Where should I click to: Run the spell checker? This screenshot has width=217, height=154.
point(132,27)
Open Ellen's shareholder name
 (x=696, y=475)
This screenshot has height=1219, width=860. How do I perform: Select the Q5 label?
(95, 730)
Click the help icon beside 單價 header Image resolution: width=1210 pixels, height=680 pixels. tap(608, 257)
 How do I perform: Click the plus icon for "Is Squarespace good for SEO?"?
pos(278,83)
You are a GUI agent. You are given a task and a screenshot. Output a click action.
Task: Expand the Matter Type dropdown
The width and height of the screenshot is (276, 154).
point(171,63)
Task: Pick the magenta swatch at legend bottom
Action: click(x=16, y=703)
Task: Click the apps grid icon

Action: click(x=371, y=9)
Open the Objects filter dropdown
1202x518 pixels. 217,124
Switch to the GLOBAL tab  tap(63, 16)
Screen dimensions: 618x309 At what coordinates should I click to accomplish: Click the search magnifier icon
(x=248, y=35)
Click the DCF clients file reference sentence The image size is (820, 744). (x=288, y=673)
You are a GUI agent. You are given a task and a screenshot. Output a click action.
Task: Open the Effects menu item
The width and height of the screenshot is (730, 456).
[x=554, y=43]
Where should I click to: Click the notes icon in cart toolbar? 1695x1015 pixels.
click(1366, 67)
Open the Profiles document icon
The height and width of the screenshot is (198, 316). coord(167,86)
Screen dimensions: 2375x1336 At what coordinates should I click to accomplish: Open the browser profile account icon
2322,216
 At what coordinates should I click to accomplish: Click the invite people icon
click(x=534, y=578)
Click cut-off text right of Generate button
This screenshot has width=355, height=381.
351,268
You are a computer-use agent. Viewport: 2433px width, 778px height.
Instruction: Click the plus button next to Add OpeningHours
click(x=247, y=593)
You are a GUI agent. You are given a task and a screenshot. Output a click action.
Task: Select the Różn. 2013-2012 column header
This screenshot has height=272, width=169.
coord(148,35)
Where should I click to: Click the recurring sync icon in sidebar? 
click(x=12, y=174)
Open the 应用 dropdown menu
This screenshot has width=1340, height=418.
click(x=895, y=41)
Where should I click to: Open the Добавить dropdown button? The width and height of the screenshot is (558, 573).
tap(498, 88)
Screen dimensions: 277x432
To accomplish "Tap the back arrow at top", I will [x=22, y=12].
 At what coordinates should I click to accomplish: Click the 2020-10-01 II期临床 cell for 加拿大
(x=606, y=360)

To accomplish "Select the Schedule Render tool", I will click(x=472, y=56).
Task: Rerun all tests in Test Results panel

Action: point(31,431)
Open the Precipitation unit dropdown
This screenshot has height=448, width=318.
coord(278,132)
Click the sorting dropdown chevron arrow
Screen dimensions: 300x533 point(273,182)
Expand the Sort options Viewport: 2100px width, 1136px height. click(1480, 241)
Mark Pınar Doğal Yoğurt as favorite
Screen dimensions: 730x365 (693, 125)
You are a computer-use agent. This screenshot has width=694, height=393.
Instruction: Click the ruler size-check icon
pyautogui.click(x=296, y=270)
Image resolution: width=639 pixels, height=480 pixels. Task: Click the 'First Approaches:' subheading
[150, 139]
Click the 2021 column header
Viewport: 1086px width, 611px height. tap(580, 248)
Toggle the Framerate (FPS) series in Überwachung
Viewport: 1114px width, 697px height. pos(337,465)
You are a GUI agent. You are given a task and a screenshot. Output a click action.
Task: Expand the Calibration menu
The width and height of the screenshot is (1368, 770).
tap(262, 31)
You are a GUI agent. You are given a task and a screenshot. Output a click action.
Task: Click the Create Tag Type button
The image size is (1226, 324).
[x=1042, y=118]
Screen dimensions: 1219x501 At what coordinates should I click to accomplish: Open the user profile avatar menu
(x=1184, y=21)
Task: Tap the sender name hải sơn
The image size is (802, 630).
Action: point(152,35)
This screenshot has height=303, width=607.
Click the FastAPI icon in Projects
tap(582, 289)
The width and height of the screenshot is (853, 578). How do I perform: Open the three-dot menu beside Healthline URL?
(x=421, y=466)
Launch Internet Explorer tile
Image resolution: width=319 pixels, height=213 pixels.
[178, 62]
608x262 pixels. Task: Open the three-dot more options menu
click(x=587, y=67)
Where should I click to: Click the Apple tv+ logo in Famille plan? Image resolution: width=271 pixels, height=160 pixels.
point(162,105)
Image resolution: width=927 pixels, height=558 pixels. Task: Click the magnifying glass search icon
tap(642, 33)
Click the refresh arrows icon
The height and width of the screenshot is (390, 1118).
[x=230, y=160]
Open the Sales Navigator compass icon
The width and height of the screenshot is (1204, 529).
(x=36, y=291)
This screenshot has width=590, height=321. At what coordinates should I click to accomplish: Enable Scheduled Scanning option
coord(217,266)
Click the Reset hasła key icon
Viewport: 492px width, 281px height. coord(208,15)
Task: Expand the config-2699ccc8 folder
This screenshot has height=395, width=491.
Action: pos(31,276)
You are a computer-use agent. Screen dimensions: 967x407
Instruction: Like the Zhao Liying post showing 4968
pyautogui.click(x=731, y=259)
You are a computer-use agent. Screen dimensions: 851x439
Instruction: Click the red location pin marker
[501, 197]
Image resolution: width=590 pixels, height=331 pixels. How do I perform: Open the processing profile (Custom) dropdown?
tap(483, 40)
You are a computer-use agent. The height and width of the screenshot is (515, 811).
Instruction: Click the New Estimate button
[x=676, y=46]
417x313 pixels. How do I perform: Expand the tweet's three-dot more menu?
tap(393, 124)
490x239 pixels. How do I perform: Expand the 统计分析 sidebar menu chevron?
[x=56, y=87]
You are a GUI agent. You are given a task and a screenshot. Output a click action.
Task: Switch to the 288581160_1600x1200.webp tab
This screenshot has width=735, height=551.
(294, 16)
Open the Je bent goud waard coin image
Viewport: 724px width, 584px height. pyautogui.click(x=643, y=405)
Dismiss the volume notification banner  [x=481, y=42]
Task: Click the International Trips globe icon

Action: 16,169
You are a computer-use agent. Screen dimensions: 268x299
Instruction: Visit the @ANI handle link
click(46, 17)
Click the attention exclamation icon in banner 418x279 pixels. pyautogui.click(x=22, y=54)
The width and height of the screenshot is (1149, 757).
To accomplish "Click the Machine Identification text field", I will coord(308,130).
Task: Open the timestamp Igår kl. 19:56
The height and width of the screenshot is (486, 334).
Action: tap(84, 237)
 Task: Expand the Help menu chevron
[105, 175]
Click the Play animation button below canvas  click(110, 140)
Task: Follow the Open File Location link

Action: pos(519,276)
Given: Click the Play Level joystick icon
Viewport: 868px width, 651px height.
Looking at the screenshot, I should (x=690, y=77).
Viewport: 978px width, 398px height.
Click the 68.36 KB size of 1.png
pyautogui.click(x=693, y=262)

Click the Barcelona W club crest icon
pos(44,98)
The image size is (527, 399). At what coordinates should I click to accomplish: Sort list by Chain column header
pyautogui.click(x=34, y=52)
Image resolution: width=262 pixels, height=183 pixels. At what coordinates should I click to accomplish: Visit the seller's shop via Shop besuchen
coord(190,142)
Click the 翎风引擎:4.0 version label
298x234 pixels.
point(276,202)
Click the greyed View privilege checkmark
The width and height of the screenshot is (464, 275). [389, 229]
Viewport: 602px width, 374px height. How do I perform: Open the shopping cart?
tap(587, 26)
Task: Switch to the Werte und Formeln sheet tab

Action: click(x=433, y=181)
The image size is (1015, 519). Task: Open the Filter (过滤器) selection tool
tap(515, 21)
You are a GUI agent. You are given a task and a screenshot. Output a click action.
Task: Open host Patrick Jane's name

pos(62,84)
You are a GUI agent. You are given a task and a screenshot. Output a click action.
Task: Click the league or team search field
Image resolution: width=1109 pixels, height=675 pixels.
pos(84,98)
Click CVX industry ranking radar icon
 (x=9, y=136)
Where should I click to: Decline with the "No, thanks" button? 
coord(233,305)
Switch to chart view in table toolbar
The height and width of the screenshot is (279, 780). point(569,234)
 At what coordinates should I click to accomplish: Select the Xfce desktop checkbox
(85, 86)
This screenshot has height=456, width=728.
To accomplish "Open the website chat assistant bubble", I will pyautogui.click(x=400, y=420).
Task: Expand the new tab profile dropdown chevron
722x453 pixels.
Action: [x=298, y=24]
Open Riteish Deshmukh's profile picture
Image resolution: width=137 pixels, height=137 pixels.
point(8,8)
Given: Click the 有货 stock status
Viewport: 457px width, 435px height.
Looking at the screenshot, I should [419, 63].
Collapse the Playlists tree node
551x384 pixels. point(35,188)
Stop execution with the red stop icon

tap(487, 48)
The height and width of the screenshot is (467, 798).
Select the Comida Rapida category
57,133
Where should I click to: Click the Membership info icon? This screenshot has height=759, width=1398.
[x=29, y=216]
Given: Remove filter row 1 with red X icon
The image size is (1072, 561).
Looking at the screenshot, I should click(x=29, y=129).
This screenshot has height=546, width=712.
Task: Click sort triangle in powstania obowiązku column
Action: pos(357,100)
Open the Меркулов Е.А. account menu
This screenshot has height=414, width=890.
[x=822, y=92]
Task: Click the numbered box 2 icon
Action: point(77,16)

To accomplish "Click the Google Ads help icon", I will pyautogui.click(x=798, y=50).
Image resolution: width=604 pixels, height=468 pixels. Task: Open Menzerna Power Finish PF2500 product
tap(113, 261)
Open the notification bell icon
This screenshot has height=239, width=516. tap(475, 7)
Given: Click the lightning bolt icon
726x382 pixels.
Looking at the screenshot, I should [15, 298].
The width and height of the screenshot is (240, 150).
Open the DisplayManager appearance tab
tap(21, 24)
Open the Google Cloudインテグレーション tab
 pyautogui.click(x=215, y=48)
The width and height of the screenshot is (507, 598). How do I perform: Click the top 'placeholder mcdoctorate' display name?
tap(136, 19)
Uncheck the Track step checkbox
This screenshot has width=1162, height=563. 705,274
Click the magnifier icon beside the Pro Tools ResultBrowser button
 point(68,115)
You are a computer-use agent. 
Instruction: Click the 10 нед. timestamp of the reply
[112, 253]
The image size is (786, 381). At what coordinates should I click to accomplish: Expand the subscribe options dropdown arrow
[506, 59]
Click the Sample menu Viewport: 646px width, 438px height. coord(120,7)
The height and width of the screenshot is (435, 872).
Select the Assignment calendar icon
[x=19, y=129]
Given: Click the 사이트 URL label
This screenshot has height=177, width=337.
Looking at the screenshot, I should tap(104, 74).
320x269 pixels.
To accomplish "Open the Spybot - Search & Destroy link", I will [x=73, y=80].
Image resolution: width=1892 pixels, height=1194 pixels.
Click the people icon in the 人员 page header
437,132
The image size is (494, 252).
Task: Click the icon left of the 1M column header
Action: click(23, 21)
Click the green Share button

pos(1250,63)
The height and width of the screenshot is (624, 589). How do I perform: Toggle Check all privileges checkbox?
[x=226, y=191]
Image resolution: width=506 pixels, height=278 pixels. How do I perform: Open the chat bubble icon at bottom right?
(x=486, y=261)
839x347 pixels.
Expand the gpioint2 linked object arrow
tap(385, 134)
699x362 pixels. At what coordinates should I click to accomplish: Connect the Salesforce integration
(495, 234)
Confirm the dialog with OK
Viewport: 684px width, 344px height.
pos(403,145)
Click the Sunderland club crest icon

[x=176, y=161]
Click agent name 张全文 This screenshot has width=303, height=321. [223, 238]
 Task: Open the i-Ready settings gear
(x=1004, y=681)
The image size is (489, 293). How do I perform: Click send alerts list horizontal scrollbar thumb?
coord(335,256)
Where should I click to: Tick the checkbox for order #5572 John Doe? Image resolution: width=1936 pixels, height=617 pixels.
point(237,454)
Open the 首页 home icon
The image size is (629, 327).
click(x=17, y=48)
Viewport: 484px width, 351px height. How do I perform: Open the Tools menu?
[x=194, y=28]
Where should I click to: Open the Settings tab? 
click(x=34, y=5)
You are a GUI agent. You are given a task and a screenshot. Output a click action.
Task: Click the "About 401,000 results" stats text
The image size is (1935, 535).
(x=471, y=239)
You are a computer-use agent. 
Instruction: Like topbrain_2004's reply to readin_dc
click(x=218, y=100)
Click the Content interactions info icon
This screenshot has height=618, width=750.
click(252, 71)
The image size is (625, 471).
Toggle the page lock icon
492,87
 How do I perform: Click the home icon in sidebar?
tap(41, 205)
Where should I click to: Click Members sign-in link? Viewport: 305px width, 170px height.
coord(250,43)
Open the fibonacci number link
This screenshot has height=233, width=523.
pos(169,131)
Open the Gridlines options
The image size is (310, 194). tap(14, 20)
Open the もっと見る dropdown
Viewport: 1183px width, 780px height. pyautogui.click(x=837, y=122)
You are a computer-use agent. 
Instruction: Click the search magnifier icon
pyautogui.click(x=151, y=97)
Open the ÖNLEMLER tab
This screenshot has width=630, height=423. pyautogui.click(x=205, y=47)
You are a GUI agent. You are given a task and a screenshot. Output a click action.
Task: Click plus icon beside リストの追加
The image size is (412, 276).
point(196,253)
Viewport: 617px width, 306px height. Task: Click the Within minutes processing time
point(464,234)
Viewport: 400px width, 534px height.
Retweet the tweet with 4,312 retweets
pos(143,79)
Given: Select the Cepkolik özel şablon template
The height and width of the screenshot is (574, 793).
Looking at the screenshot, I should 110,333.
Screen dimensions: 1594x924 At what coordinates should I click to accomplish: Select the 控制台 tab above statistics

────────

**What the task asks:** Rewrite the part of the listing from the line containing "Click cut-off text right of Generate button" down to the line containing "coord(148,35)", with "Generate" replaced by "Create" and everything else left unchanged.

**The output:**
Click cut-off text right of Create button
This screenshot has width=355, height=381.
351,268
You are a computer-use agent. Viewport: 2433px width, 778px height.
Instruction: Click the plus button next to Add OpeningHours
click(x=247, y=593)
You are a GUI agent. You are given a task and a screenshot. Output a click action.
Task: Select the Różn. 2013-2012 column header
This screenshot has height=272, width=169.
coord(148,35)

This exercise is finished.